**ACTIVITY**
Beginning with the line that has "工业显示器 (113, 275)", reproduce each remaining line of the data exactly, down to and including the last.

++++++++

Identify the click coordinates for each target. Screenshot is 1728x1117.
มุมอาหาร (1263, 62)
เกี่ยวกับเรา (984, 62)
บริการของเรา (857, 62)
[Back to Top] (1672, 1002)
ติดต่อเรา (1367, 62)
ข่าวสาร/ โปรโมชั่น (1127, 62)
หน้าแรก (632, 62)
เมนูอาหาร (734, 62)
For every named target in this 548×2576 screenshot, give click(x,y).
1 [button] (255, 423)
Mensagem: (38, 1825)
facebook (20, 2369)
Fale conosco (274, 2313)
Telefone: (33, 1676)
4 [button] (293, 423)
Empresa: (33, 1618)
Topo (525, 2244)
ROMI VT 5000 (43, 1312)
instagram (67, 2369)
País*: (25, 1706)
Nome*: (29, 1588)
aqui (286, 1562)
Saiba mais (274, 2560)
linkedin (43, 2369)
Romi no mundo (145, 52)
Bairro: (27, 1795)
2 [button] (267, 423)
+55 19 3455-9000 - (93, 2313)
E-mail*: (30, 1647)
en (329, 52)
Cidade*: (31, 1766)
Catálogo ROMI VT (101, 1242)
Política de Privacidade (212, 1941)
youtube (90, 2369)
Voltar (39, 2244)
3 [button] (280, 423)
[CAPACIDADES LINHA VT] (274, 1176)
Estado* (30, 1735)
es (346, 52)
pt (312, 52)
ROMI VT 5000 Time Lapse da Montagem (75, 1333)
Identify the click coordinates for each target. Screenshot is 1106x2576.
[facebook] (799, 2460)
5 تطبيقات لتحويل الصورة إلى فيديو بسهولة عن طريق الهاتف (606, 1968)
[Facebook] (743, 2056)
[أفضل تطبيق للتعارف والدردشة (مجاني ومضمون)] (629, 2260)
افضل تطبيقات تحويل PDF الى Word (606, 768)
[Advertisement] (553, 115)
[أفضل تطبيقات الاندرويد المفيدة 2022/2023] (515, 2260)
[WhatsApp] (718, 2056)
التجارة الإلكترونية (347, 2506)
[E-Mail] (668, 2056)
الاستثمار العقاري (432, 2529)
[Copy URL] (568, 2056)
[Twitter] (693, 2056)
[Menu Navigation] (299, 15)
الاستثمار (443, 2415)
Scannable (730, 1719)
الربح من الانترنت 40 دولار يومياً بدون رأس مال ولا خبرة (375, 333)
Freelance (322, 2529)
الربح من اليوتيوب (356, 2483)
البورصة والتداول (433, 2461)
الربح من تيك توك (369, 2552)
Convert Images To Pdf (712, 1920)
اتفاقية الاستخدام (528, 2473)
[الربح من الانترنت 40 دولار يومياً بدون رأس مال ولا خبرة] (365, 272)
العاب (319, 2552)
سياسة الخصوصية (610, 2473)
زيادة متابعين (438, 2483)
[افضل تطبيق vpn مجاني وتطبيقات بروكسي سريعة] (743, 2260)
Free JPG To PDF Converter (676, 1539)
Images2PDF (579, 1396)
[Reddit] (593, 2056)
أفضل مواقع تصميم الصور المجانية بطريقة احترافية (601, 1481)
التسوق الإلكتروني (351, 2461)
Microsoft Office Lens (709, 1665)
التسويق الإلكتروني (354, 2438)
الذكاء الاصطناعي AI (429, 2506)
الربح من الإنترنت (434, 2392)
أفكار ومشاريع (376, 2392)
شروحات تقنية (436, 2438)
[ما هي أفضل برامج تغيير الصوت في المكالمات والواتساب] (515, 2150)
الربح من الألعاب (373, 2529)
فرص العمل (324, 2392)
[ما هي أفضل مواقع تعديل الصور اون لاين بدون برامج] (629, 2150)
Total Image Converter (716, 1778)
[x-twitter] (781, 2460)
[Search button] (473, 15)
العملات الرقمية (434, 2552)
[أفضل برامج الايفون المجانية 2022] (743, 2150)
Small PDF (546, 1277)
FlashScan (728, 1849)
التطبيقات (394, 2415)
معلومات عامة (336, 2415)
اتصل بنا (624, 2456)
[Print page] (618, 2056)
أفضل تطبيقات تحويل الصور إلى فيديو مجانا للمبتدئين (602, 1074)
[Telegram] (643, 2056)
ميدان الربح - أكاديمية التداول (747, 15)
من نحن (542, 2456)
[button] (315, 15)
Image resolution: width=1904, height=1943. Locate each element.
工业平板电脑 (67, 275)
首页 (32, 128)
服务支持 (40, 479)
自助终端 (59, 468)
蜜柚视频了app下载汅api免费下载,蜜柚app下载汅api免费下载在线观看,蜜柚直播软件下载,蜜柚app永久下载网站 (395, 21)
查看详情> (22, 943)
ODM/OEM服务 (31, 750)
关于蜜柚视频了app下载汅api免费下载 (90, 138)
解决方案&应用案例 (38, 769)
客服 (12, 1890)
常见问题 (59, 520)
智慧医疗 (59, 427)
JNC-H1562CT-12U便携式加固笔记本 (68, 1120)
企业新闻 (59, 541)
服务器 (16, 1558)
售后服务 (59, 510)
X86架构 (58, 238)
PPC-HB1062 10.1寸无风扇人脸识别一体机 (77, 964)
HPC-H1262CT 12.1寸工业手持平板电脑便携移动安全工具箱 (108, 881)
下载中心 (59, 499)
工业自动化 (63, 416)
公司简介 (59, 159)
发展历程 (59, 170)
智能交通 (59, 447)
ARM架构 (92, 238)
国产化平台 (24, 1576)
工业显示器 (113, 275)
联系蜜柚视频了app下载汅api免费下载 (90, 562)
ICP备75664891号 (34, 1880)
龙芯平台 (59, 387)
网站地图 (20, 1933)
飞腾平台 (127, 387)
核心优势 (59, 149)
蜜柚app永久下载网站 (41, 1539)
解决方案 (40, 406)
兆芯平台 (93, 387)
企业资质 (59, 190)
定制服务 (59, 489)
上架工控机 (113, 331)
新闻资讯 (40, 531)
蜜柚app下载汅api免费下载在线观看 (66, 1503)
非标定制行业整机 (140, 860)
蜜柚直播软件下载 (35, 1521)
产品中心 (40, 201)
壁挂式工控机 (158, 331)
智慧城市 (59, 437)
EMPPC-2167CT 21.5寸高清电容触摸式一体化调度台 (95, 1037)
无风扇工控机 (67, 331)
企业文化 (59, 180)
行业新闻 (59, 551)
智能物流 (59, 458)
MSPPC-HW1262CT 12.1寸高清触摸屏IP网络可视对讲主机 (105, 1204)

++++++++

**SOLUTION TO THIS EXERCISE**
工业显示器 (113, 275)
联系蜜柚视频了app下载汅api免费下载 (90, 562)
ICP备75664891号 (34, 1880)
龙芯平台 (59, 387)
网站地图 (20, 1933)
飞腾平台 (127, 387)
核心优势 (59, 149)
蜜柚app永久下载网站 (41, 1539)
解决方案 (40, 406)
兆芯平台 (93, 387)
企业资质 (59, 190)
定制服务 (59, 489)
上架工控机 (113, 331)
新闻资讯 (40, 531)
蜜柚app下载汅api免费下载在线观看 (66, 1503)
非标定制行业整机 (140, 860)
蜜柚直播软件下载 (35, 1521)
产品中心 (40, 201)
壁挂式工控机 (158, 331)
智慧城市 (59, 437)
EMPPC-2167CT 21.5寸高清电容触摸式一体化调度台 (95, 1037)
无风扇工控机 (67, 331)
企业文化 (59, 180)
行业新闻 (59, 551)
智能物流 (59, 458)
MSPPC-HW1262CT 12.1寸高清触摸屏IP网络可视对讲主机 (105, 1204)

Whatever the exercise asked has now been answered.